All that belongs in the answer is the lines from the one containing "Task: Open maintainer gwei3 profile link" to the end of the listing below, copied exactly, pictures excluded.
** DATA IN THIS EXERCISE follows **
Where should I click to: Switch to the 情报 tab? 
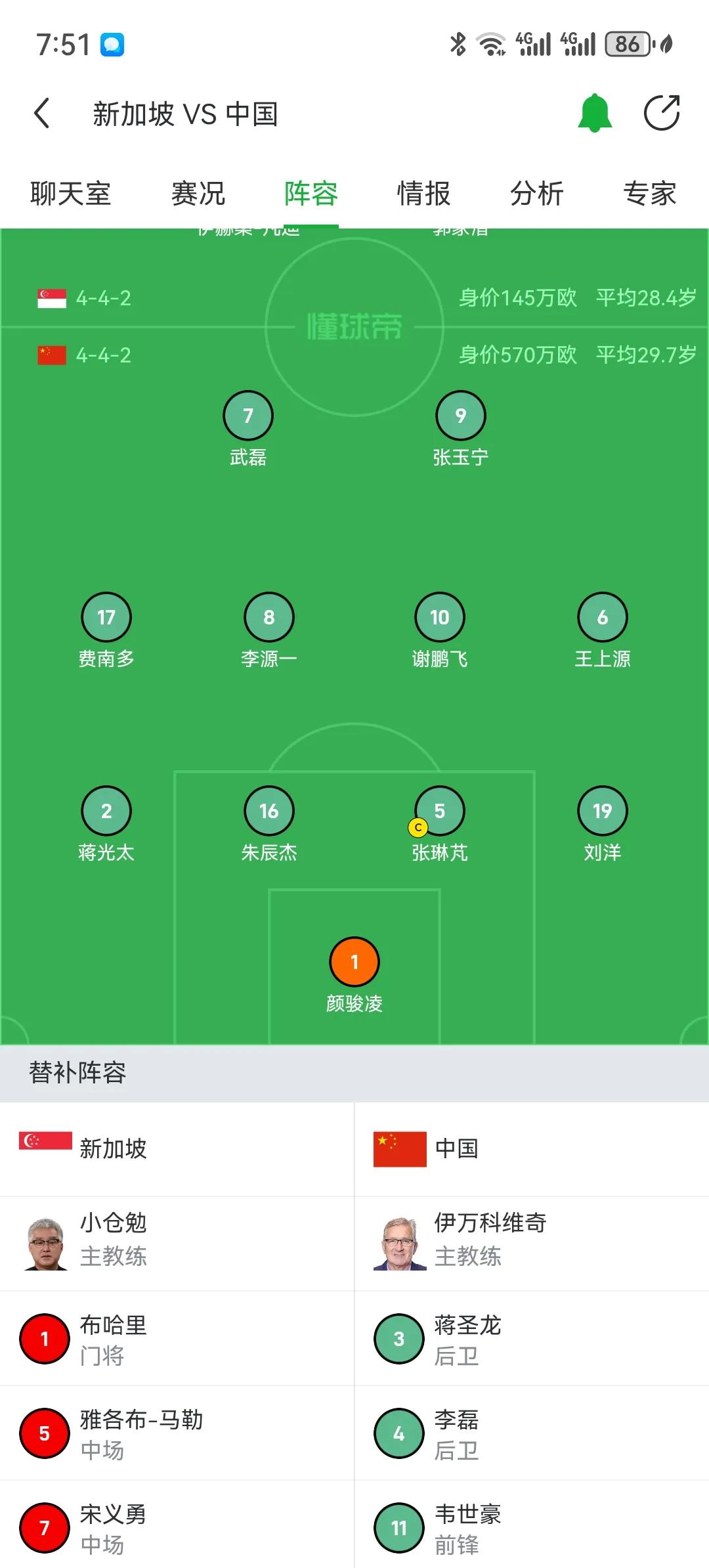tap(423, 193)

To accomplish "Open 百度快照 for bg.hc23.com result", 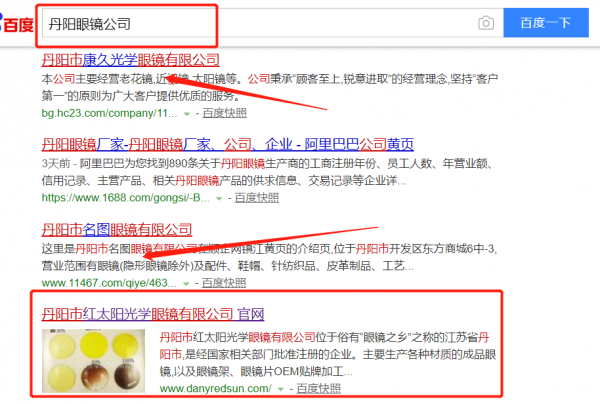I will (x=225, y=113).
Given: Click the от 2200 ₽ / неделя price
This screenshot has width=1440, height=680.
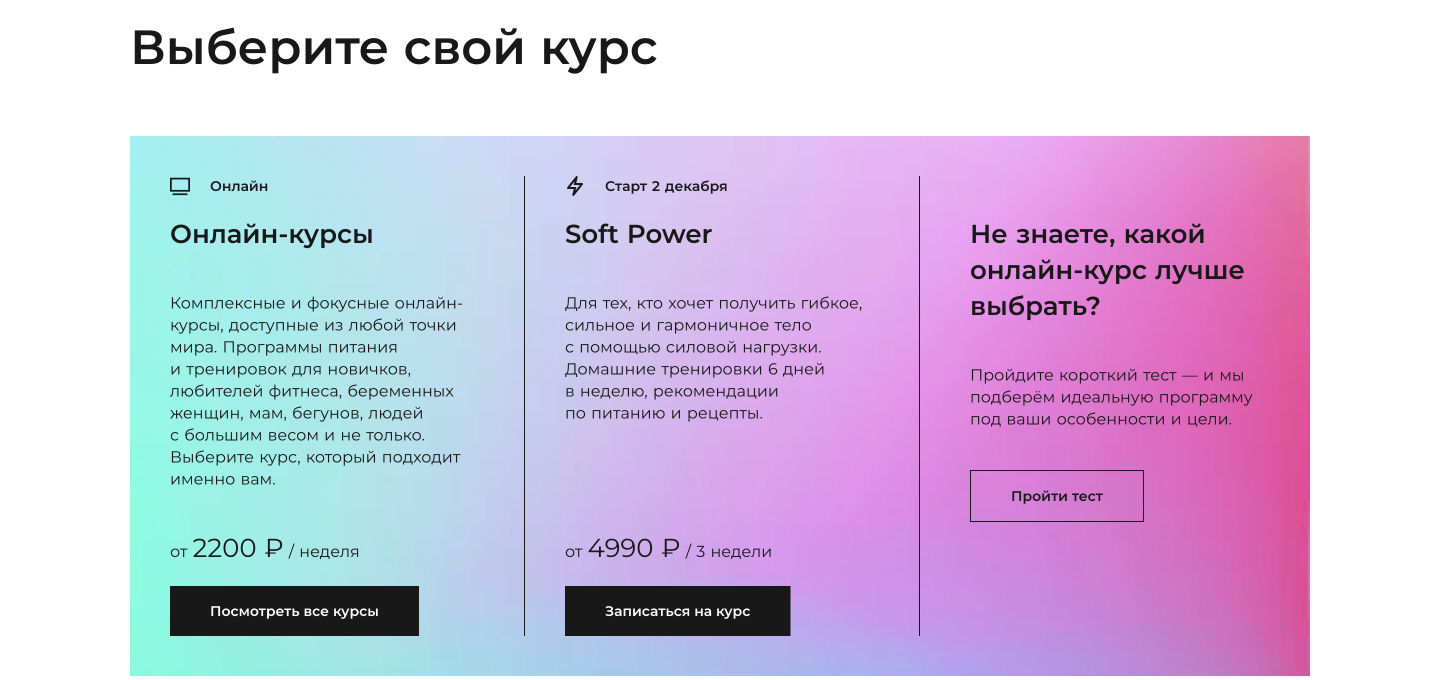Looking at the screenshot, I should (x=264, y=549).
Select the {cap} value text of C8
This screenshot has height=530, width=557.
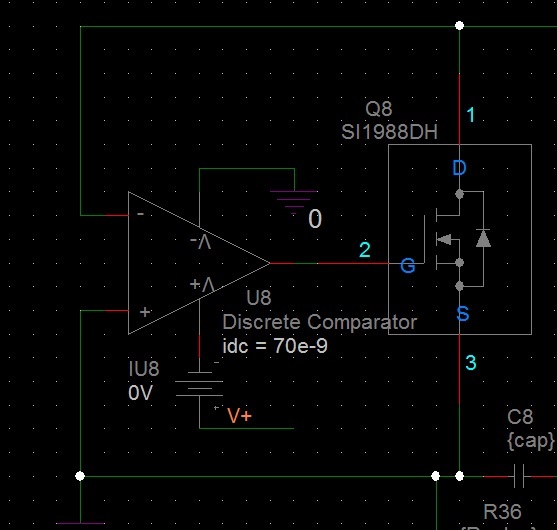[531, 440]
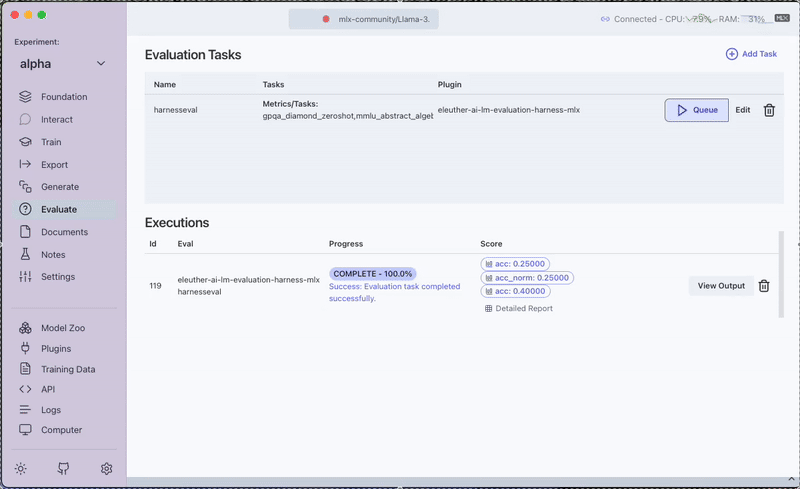Open the Export section

pyautogui.click(x=54, y=164)
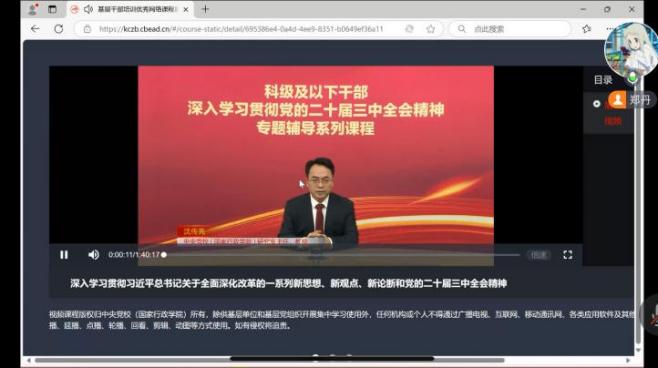Screen dimensions: 658x368
Task: Pause the video playback
Action: click(64, 255)
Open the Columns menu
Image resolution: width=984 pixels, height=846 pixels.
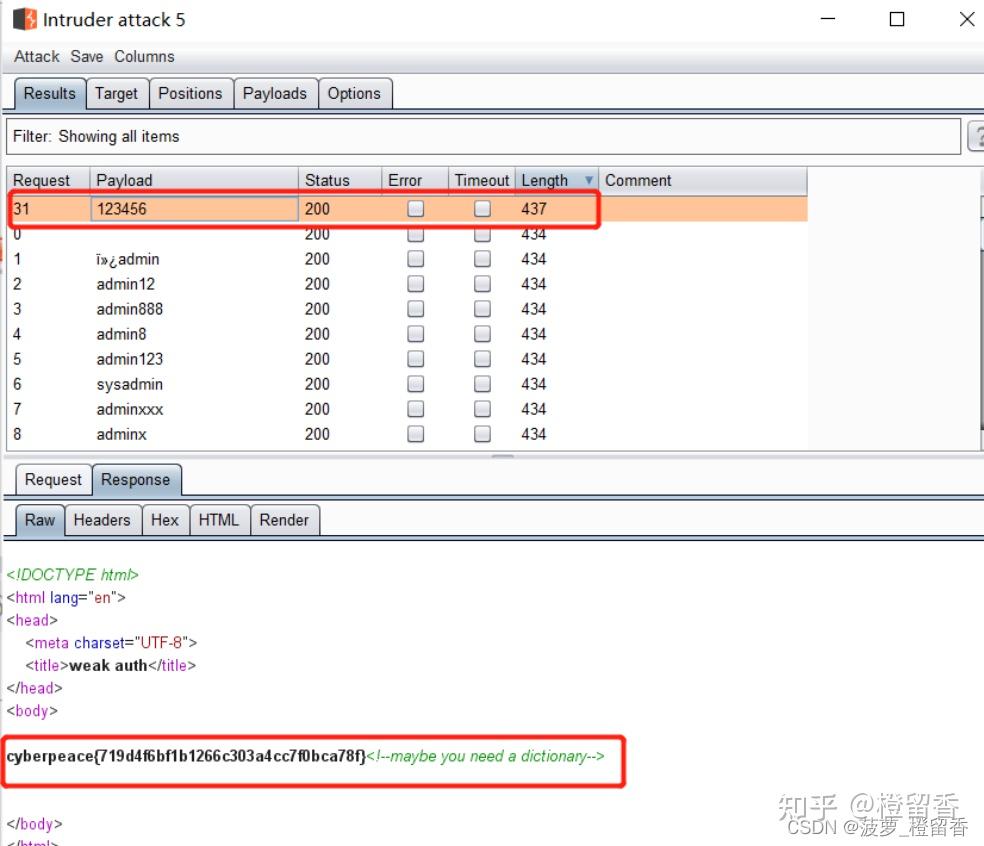click(144, 56)
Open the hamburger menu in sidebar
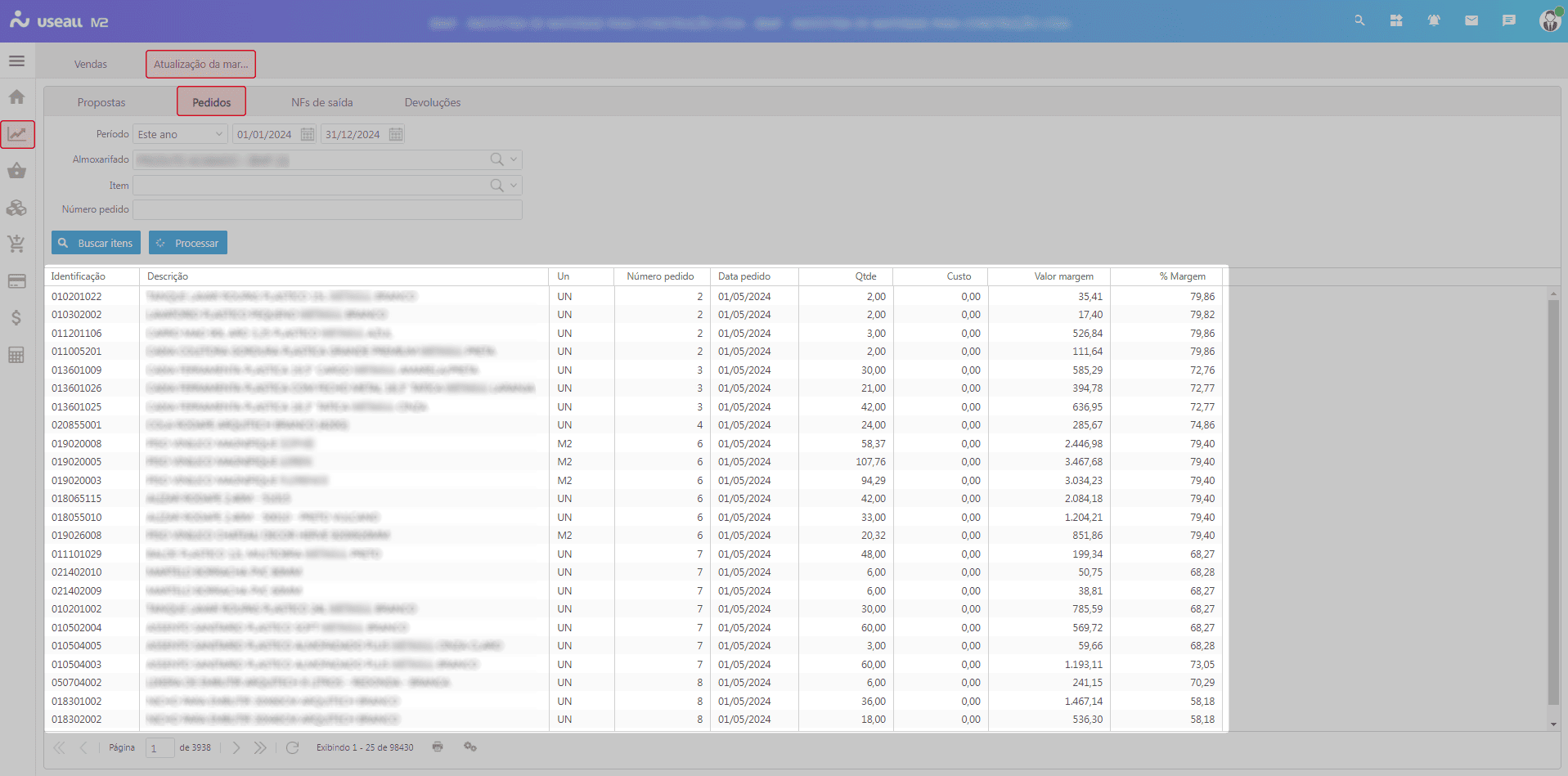This screenshot has height=776, width=1568. pos(16,61)
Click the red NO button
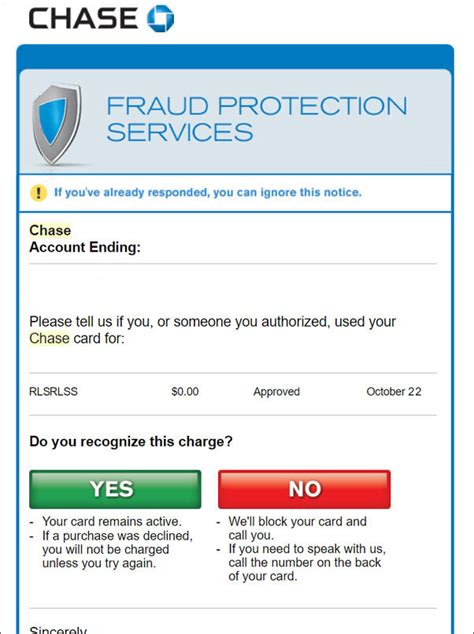474x634 pixels. [x=304, y=489]
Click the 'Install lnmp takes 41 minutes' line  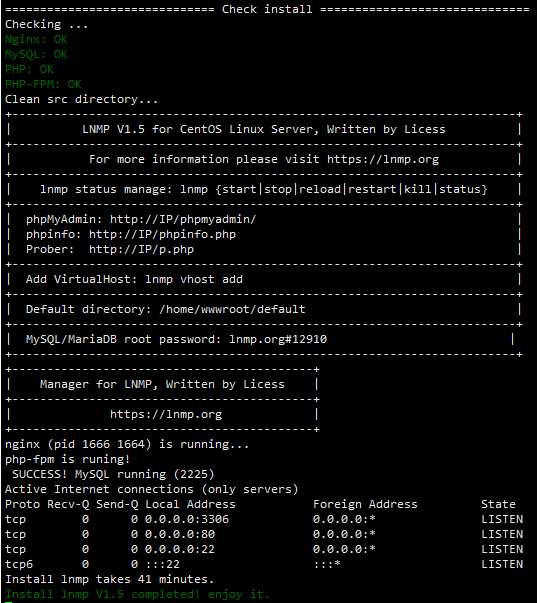(x=109, y=579)
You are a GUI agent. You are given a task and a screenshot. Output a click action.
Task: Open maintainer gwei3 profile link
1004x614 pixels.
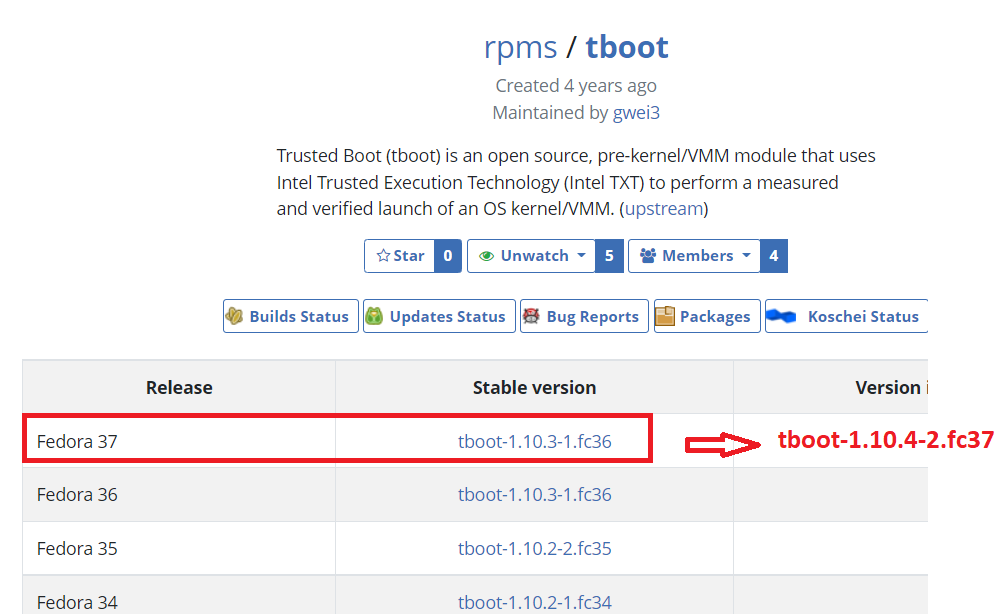pos(636,113)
** End of DATA IN THIS EXERCISE **
= OUTPUT OF THE TASK =
Task: Open maintainer gwei3 profile link
1004x614 pixels.
pos(636,113)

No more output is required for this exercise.